Your answer must be the full set of entries, repeated exactly.

(Stored data entries)
▼

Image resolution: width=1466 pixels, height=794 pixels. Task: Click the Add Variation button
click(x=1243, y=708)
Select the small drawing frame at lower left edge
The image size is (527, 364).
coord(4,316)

▲

## OUTPUT BELOW:
Image resolution: width=1466 pixels, height=794 pixels. Task: Click the Add Variation button
click(x=1243, y=708)
Select the small drawing frame at lower left edge
The image size is (527, 364).
coord(4,316)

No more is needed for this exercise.